Apa makna kemerdekaan
bagi kita? Sebagai bagian terbesar dari bangsa Indonesia, umat Islam
dapat mengambil makna kemerdekaan tersebut dari Alquran. Dalam kitab
suci ini ditunjukkan berbagai kisah kemerdekaan orang-orang terdahulu
yang dapat mengilhami kita, bagaimana seharusnya menjadi bangsa merdeka
di era globalisasi.
Pertama, makna
kemerdekaan dapat diambil dari kisah Nabi Ibrahim ketika ia membebaskan
dirinya dari orientasi asasi yang keliru dalam kehidupan manusia.

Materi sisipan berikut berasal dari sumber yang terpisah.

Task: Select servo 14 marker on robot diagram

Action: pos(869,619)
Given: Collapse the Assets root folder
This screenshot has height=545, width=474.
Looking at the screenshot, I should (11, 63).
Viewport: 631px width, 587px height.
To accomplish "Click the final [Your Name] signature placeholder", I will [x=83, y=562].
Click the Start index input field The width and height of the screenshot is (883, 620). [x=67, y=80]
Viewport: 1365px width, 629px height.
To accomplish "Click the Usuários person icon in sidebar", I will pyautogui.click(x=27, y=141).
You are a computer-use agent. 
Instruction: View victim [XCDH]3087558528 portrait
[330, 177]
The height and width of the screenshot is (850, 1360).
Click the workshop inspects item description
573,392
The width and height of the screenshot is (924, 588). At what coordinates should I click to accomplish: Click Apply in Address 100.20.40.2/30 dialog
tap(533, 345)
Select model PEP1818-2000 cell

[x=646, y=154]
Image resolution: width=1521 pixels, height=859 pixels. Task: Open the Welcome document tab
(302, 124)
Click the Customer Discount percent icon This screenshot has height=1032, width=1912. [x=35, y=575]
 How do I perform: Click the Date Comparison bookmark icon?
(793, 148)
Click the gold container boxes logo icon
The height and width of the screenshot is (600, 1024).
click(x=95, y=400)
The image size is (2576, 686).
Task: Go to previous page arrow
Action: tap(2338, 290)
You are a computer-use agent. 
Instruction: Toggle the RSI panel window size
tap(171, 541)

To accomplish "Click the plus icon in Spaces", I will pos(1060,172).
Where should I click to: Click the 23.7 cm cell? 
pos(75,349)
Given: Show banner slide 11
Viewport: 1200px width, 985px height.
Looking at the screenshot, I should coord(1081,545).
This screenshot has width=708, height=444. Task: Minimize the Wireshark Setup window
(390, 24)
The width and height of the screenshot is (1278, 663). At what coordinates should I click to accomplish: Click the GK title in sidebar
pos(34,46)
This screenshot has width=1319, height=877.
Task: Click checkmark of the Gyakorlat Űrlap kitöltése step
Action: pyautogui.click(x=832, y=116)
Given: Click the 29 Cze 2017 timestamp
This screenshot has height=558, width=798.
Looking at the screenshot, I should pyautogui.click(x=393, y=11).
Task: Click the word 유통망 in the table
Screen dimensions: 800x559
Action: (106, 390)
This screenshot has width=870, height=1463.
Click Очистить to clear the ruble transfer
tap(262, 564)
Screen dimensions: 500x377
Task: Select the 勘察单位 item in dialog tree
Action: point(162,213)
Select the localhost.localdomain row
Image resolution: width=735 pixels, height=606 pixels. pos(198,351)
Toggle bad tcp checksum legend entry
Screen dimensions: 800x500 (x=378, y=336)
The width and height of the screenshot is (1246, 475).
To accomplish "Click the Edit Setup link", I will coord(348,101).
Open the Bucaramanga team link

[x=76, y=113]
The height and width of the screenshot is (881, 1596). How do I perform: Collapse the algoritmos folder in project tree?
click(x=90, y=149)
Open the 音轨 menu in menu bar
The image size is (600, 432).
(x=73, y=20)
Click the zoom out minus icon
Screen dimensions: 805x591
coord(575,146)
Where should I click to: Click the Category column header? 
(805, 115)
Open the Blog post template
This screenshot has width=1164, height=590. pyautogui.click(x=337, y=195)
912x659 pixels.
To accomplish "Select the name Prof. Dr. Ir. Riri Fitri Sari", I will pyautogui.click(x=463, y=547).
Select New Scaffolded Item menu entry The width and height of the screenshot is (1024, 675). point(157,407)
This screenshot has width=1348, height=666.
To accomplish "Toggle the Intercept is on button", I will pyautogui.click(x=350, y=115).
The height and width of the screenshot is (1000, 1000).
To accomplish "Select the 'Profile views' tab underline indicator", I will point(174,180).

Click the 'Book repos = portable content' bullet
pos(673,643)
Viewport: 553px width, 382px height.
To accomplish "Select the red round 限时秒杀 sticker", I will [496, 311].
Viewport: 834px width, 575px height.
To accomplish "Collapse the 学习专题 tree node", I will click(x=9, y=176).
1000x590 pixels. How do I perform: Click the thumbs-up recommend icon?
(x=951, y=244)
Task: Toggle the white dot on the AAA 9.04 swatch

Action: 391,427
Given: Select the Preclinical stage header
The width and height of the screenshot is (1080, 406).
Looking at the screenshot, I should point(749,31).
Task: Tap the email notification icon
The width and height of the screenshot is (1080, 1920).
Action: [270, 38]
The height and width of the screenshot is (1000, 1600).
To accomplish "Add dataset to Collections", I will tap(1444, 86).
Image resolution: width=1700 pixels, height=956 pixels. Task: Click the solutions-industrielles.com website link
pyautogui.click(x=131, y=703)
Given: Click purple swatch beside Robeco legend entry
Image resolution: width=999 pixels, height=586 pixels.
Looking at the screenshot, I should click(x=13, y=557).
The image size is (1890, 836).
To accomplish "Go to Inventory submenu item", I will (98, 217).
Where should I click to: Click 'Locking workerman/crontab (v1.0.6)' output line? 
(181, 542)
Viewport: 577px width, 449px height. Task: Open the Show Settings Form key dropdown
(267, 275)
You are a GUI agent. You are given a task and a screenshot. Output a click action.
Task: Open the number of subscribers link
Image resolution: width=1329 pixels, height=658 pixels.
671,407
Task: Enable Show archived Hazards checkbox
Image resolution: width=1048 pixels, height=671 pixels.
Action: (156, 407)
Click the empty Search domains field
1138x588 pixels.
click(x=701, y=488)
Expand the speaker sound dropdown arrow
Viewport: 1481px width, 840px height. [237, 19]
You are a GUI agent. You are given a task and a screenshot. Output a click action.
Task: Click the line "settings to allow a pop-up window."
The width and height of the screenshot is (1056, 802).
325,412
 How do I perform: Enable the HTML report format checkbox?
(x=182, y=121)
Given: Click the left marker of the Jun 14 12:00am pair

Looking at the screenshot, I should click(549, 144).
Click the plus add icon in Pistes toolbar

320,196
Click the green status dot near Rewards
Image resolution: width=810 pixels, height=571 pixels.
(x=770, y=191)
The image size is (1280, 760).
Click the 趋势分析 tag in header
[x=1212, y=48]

Dalam
Surat Al-An’am Ayat 76-79 dikisahkan perjalanan spiritual Nabi Ibrahim
dalam mencari Tuhan.
Pencarian spiritual tersebut merupakan upaya
Ibrahim dalam membebaskan hidupnya dari orientasi hidup yang
diyakininya keliru, namun hidup subur dalam masyarakatnya.
Seperti
diketahui, masyarakat Ibrahim saat itu menyembah berhala. Bagi Ibrahim,
penyembahan terhadap berhala merupakan kesalahan besar. Sebab manusia
telah melakukan penghambaan yang justru menjatuhkan harkat dan martabat
dirinya sebagai manusia.
Bentuk penghambaan yang menjatuhkan
harkat-martabat manusia seperti itu juga terjadi pada era modern.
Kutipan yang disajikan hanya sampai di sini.